I needed to create a copy of a Mac mini (which runs usually Windows 10, but also has a macOS partition on it) to a spare machine, so that I could easily replace one by the other in case of an emergency.
I decided to use a block-level copy of the SSD from my source Mac to the target Mac, by using dd
from the Terminal available when running the Mac in Recovery Mode.
Terminal work from macOS in Recovery Mode
By getting down to Recovery Mode I can unmount the system disk and create a copy of it, without having to worry about the OS using it, or restricting my access…
Prepare the Target Mac
- Press Alt and power on the target Mac mini.
- When the boot menu is displayed, press Cmd-T.
- The Mac displays the Target Mode logo (lightning bolt).

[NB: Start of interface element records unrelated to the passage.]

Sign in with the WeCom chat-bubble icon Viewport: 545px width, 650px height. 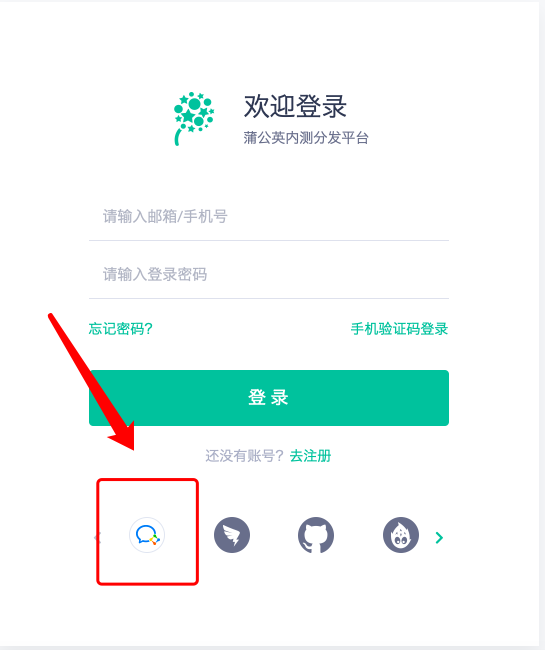(147, 535)
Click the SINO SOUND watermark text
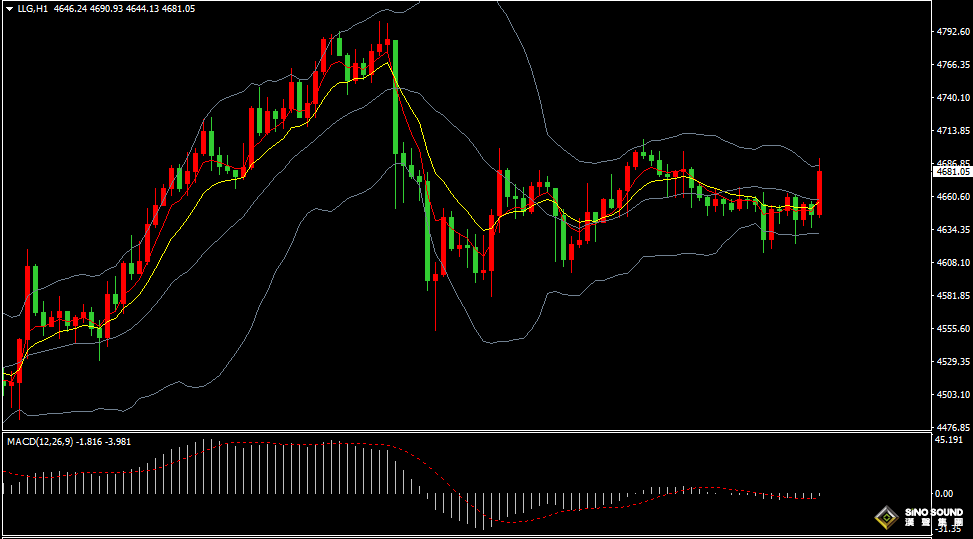 (x=933, y=513)
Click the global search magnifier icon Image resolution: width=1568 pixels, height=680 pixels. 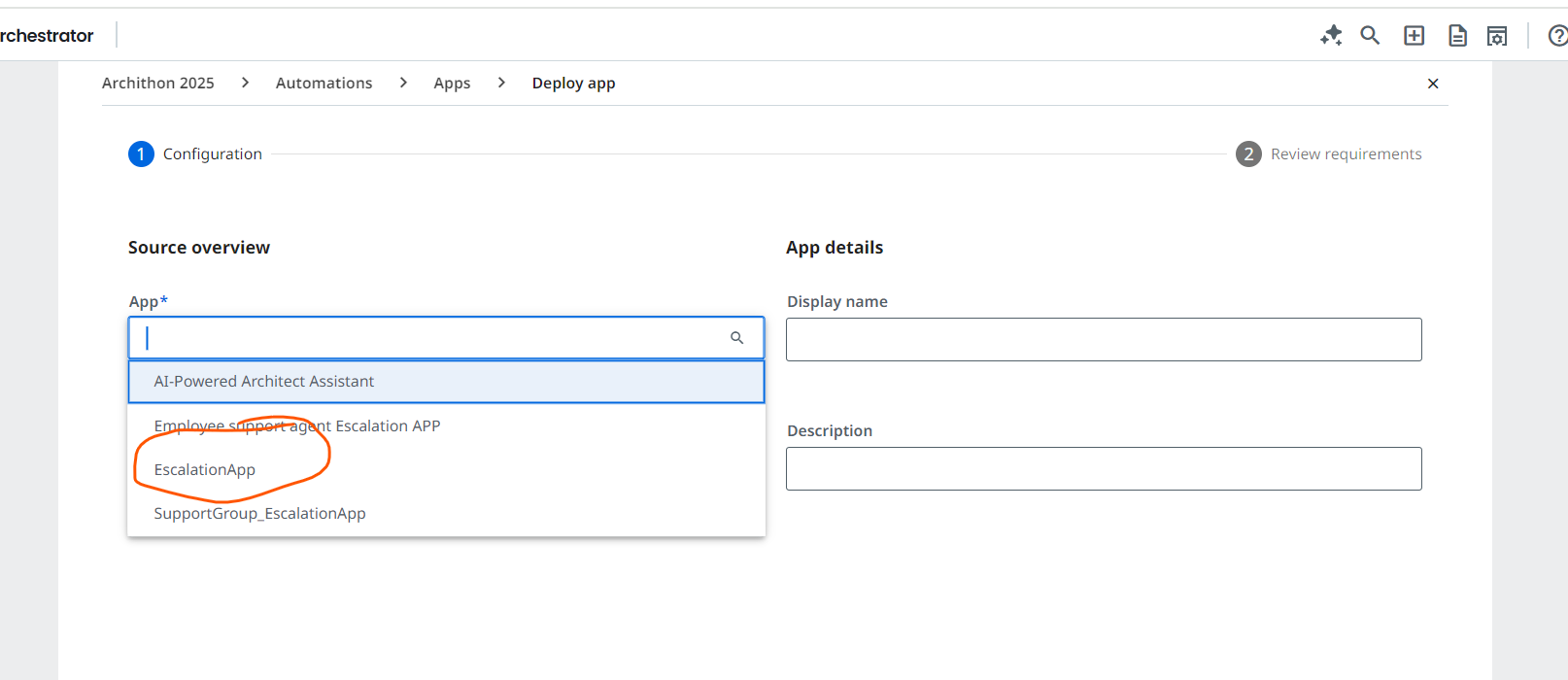pyautogui.click(x=1370, y=36)
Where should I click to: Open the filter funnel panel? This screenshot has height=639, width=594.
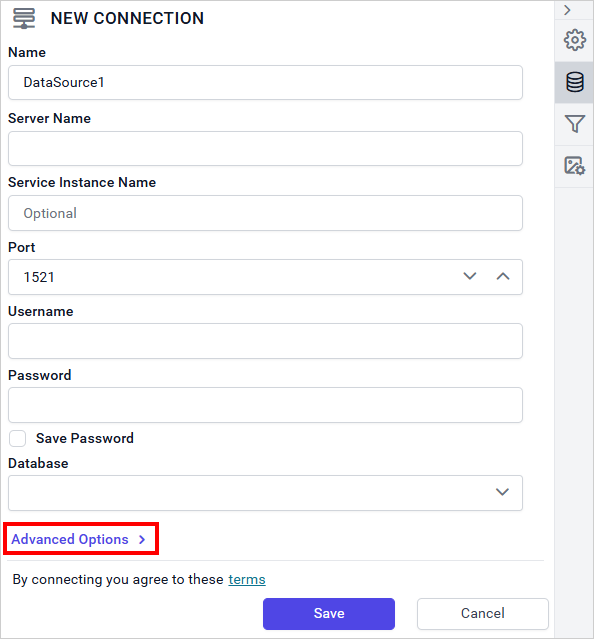click(x=574, y=124)
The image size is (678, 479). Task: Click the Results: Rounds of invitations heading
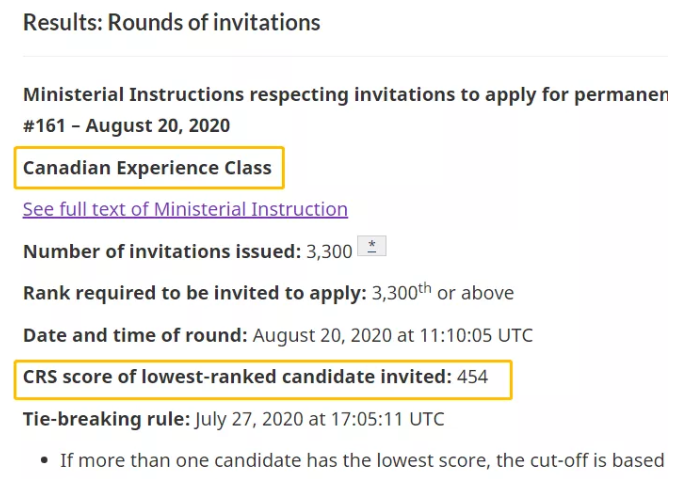(171, 21)
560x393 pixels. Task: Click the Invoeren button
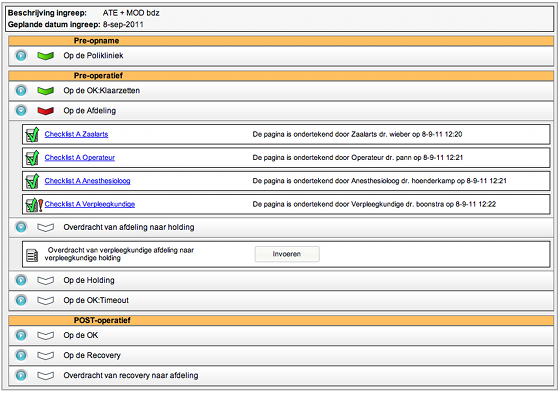pos(287,254)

- Attach the target Mac to the source Mac using a thunderbolt cable.
Prepare the Source Mac
- Press Alt and power on the source Mac mini.
- When the boot menu is displayed, press Cmd-R.
- After macOS booted into Recovery Mode, use the Tools menu and open a Terminal.
Copy the disk
This is the scary part. Make sure you don’t accidentally swap the source and the target of the copy!
- At the command prompt, execute
diskutil list
. - In the list, identify the internal, physical disk (usually
/dev/disk0
). - In the list, identify the external disk (in my case, this was
dev/disk4
). - Use
dd if=/dev/rdisk0 of=/dev/rdisk4 bs=1m conv=noerror,sync
to copy from disk 0 to disk 4. Note the use ofrdisk
(raw disk) instead ofdisk
when used withdd
(you’ll get better performance with the raw disk device).
In case dd
reports resource busy on one of the disks, you’ll have to unmount it, for instance with diskutil unmountDisk /dev/disk4
.
How does is do?
dd
is not very chatty. After pressing Return the command executes without any visual feed-back. In my setup, with two Mac mini (Model No. A1347 with 1TB SSD and 16GB RAM), I get a throughput of roughly 130MB/s. Copying 1TB block by block requires more than 2 hours.
The main thing: it gets the job done without any additional tool.